▶ [Task requirements]: Can you arrange the material below as a numbered list, leaving out any blank lines?

◇ ◇ ◇ ◇

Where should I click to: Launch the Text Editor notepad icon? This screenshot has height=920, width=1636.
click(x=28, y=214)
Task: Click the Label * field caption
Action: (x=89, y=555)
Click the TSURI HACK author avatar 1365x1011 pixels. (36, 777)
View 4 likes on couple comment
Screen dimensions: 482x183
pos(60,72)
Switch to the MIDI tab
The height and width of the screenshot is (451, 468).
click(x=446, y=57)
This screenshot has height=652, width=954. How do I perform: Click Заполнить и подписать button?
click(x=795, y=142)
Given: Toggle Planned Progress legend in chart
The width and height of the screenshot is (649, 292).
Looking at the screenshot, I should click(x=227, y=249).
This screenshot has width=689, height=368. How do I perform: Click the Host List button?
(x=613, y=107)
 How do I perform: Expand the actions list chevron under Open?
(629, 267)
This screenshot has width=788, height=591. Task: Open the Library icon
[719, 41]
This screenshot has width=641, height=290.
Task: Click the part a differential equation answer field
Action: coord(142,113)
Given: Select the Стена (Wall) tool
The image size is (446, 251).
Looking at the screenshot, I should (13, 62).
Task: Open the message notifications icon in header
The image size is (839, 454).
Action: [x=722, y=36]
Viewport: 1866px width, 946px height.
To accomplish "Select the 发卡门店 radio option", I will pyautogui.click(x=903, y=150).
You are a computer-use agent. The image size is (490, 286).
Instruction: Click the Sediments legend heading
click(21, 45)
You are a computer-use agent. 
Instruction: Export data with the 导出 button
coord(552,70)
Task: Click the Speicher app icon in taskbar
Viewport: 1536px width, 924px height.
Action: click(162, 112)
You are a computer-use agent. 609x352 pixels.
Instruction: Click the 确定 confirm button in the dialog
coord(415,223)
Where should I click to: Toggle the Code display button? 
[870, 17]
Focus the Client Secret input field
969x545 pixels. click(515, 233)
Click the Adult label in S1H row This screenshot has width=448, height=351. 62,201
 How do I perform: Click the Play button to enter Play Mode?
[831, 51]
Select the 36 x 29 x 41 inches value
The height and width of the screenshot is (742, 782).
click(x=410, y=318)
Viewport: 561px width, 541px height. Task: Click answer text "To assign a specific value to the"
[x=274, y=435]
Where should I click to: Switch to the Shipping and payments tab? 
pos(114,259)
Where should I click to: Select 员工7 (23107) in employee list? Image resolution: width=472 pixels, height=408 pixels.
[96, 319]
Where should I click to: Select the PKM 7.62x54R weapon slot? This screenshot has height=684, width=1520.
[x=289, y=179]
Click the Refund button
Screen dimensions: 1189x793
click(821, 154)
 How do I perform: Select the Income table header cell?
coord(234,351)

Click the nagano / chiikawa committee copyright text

◇ ◇ ◇ ◇

▶ [Answer to this problem]:
1. Where should I click to: Launch the Text Editor notepad icon? This screenshot has height=920, width=1636.
2. click(x=28, y=214)
3. Task: Click the Label * field caption
4. Action: (x=89, y=555)
5. Click the TSURI HACK author avatar 1365x1011 pixels. (36, 777)
6. View 4 likes on couple comment
7. Screen dimensions: 482x183
8. pos(60,72)
9. Switch to the MIDI tab
10. The height and width of the screenshot is (451, 468).
11. click(x=446, y=57)
12. This screenshot has height=652, width=954. How do I perform: Click Заполнить и подписать button?
13. click(x=795, y=142)
14. Given: Toggle Planned Progress legend in chart
15. The width and height of the screenshot is (649, 292).
16. Looking at the screenshot, I should click(x=227, y=249).
17. This screenshot has width=689, height=368. How do I perform: Click the Host List button?
18. (x=613, y=107)
19.  How do I perform: Expand the actions list chevron under Open?
20. (629, 267)
21. This screenshot has width=788, height=591. Task: Open the Library icon
22. [719, 41]
23. This screenshot has width=641, height=290.
24. Task: Click the part a differential equation answer field
25. Action: coord(142,113)
26. Given: Select the Стена (Wall) tool
27. The image size is (446, 251).
28. Looking at the screenshot, I should (13, 62).
29. Task: Open the message notifications icon in header
30. The image size is (839, 454).
31. Action: [x=722, y=36]
32. Viewport: 1866px width, 946px height.
33. To accomplish "Select the 发卡门店 radio option", I will pyautogui.click(x=903, y=150).
34. You are a computer-use agent. The image size is (490, 286).
35. Instruction: Click the Sediments legend heading
36. click(21, 45)
37. You are a computer-use agent. 
38. Instruction: Export data with the 导出 button
39. coord(552,70)
40. Task: Click the Speicher app icon in taskbar
41. Viewport: 1536px width, 924px height.
42. Action: click(162, 112)
43. You are a computer-use agent. 609x352 pixels.
44. Instruction: Click the 确定 confirm button in the dialog
45. coord(415,223)
46. Where should I click to: Toggle the Code display button? 
47. [870, 17]
48. Focus the Client Secret input field
49. 969x545 pixels. click(515, 233)
50. Click the Adult label in S1H row This screenshot has width=448, height=351. 62,201
51.  How do I perform: Click the Play button to enter Play Mode?
52. [831, 51]
53. Select the 36 x 29 x 41 inches value
54. The height and width of the screenshot is (742, 782).
55. click(x=410, y=318)
56. Viewport: 561px width, 541px height. Task: Click answer text "To assign a specific value to the"
57. [x=274, y=435]
58. Where should I click to: Switch to the Shipping and payments tab? 
59. pos(114,259)
60. Where should I click to: Select 员工7 (23107) in employee list? Image resolution: width=472 pixels, height=408 pixels.
61. [96, 319]
62. Where should I click to: Select the PKM 7.62x54R weapon slot? This screenshot has height=684, width=1520.
63. [x=289, y=179]
64. Click the Refund button
65. Screen dimensions: 1189x793
66. click(821, 154)
67.  How do I perform: Select the Income table header cell?
68. coord(234,351)
69. Click the nagano / chiikawa committee copyright text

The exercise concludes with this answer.